Earlier today, the folks at Rory’s Story Cubes asked me how I use the cubes to write. Good timing, since I was doing just that this morning.
If you haven’t seen the cubes before, they’re a set of nine dice with images on each side. If you can’t find the actual dice, or if you’d rather stay digital, there’s an iPhone app available. In either case, the idea is you roll the dice and use the images that come up as the prompts for a story. How? Well, that will differ person to person. But here’s how I approach it, using this week’s Story Cubes Challenge, which should post this weekend:
Once I roll, I spend some time just considering the results. Today, I got the thought bubble, a tree, flames, a parachutist, a key, a magnifying glass, a bridge, scales (of justice) and a happy face. Now, I always use these when writing in the Exeter world, so I know my characters and setting. Usually, I find that there are one or two images that are going to be difficult to work in. Those generally start me off.
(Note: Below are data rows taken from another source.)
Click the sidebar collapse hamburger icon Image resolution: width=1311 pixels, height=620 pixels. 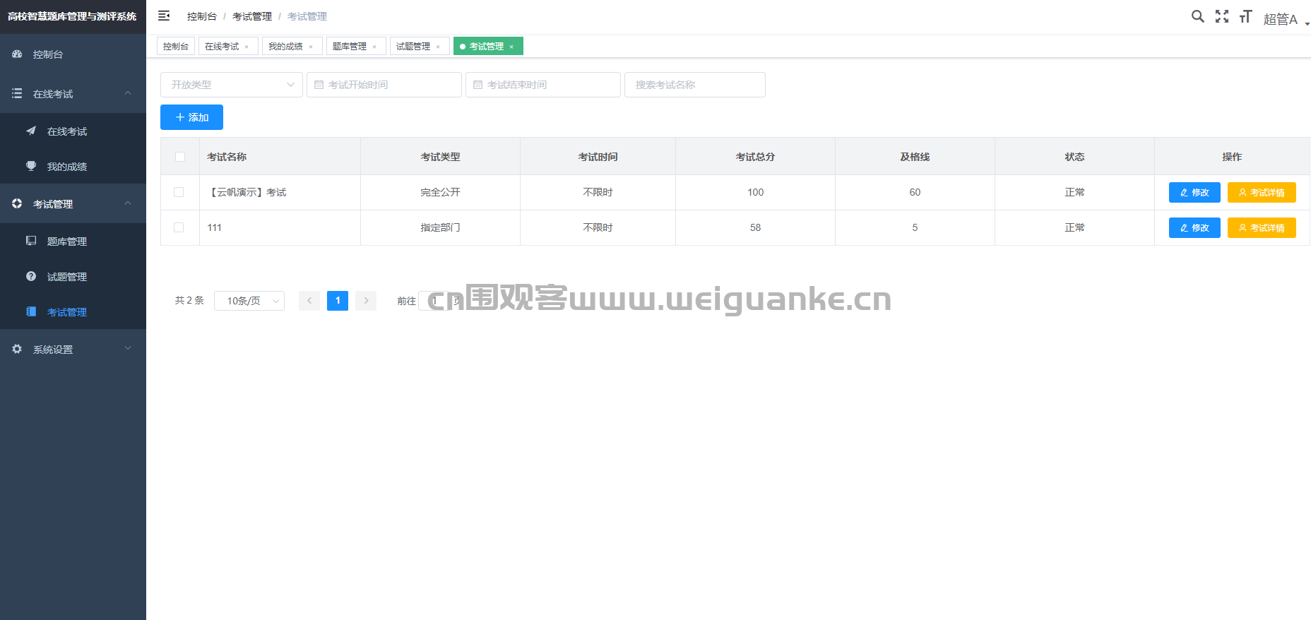click(164, 16)
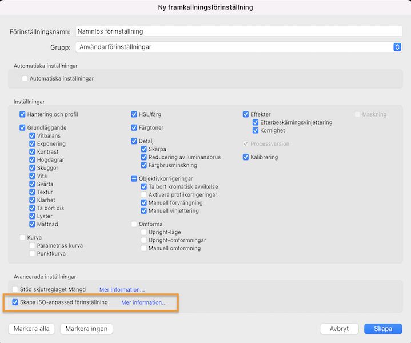Enable Automatiska inställningar checkbox
The height and width of the screenshot is (343, 411).
click(25, 78)
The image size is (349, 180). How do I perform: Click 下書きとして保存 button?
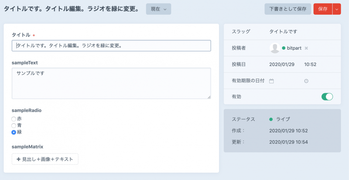coord(287,9)
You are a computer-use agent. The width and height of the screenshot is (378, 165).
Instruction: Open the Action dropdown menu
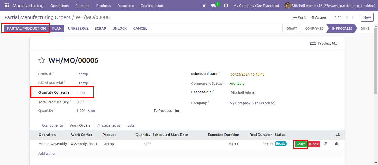click(319, 17)
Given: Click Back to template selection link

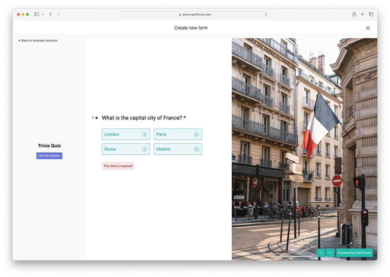Looking at the screenshot, I should (x=38, y=41).
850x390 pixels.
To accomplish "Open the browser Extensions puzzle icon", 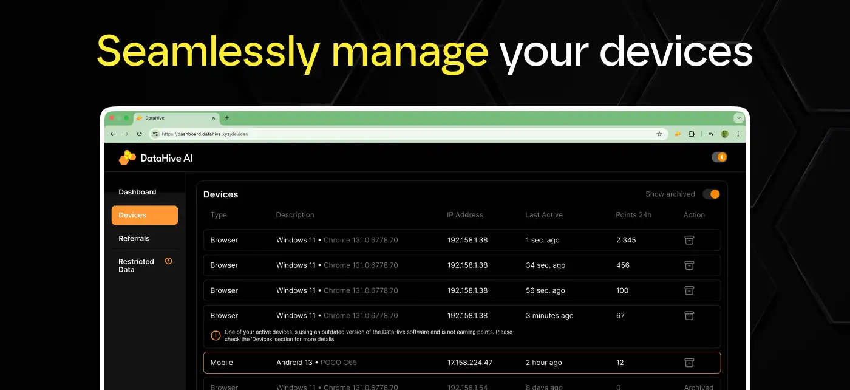I will (692, 134).
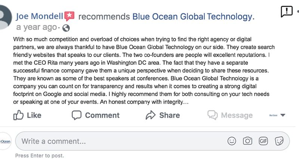Click the Comment speech bubble icon
The width and height of the screenshot is (299, 160).
(77, 115)
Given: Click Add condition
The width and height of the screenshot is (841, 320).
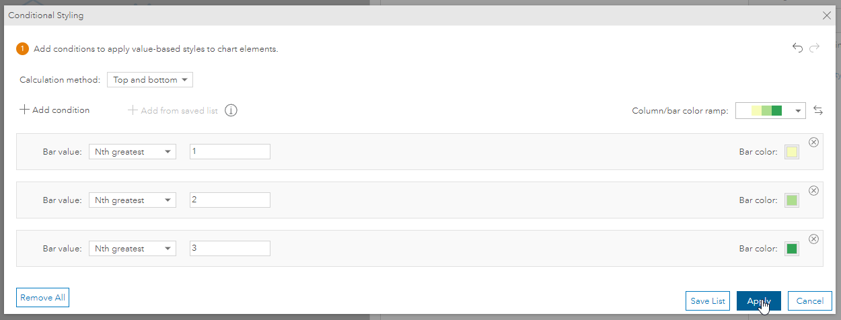Looking at the screenshot, I should pyautogui.click(x=54, y=110).
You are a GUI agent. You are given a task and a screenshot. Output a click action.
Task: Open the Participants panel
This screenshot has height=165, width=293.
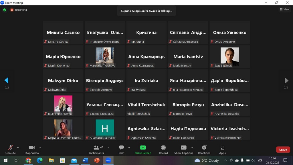pos(96,149)
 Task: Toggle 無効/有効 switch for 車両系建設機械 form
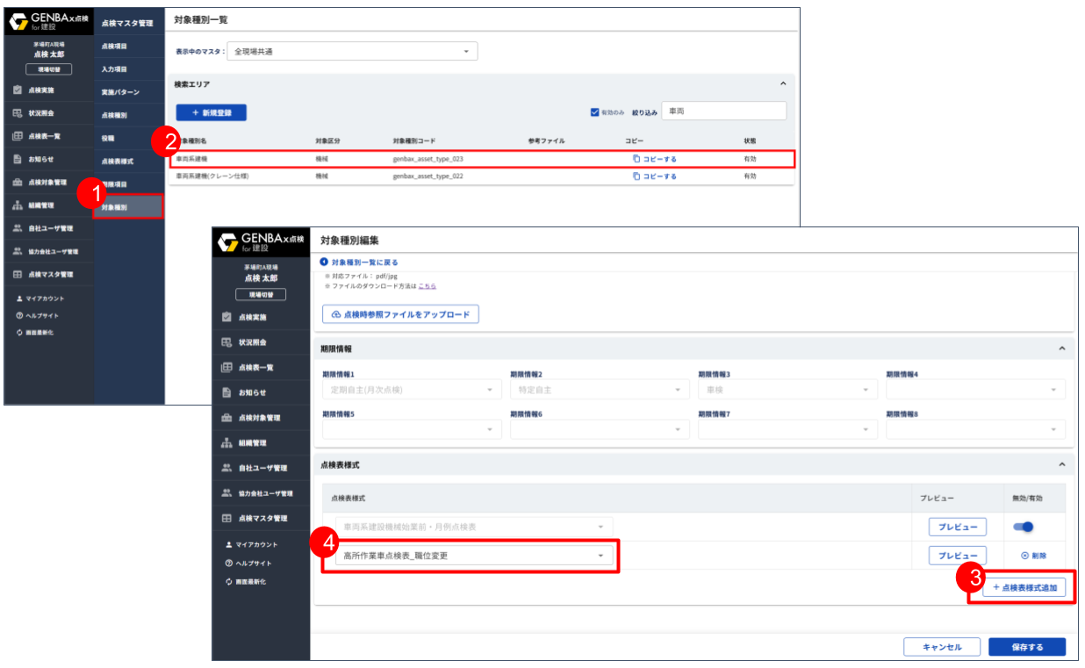click(x=1024, y=527)
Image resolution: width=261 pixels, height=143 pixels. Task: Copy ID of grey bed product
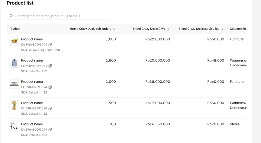pos(50,87)
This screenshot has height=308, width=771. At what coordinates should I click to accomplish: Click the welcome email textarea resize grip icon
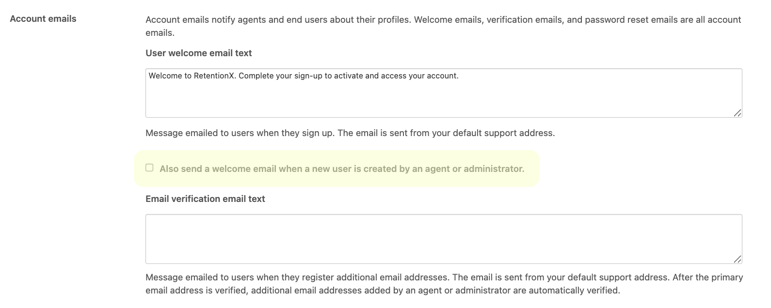[x=739, y=113]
For example, if you’ve read Enough Rope, you’ll notice it’s set right around Halloween. That’s because that was a prompt that time. That, plus the skyscrapers, set me off. Exeter doesn’t have skyscrapers — it’s a small Massachusetts town. Fortunately, I have an artist (Becca) in my cast of characters. So those two prompts gave me the time and pushed me toward art as an element. The story unfolded from there.
Today, I spent a lot of time (well, 5-10 minutes) contemplating the fire image. Evan’s a firefighter, so that had some potential. But I also had to consider the parachutist. Fire, since it has many forms, can go many places in a story. A parachutist? Not so much. So then I tried to figure out why a parachutist would connect to Exeter. I ended up thinking about World War II, and decided it was time for Riordan to tell a story about Exeter’s past. The fire became the fireplace at Becca’s house, where the story is set. As for the rest? Well, I haven’t figured out how all of them will work into the story yet, so you’ll have to wait until I post.
To pull back a bit, here are some general tips I’ve picked up since I’m been using the cubes to help spark story ideas:
- Don’t be too literal. The smiley face doesn’t have to be the yellow smiley we think of. It could be a mood of a character, an emoticon in an e-mail, a description of somebody smiling… Look at the prompts from all perspectives.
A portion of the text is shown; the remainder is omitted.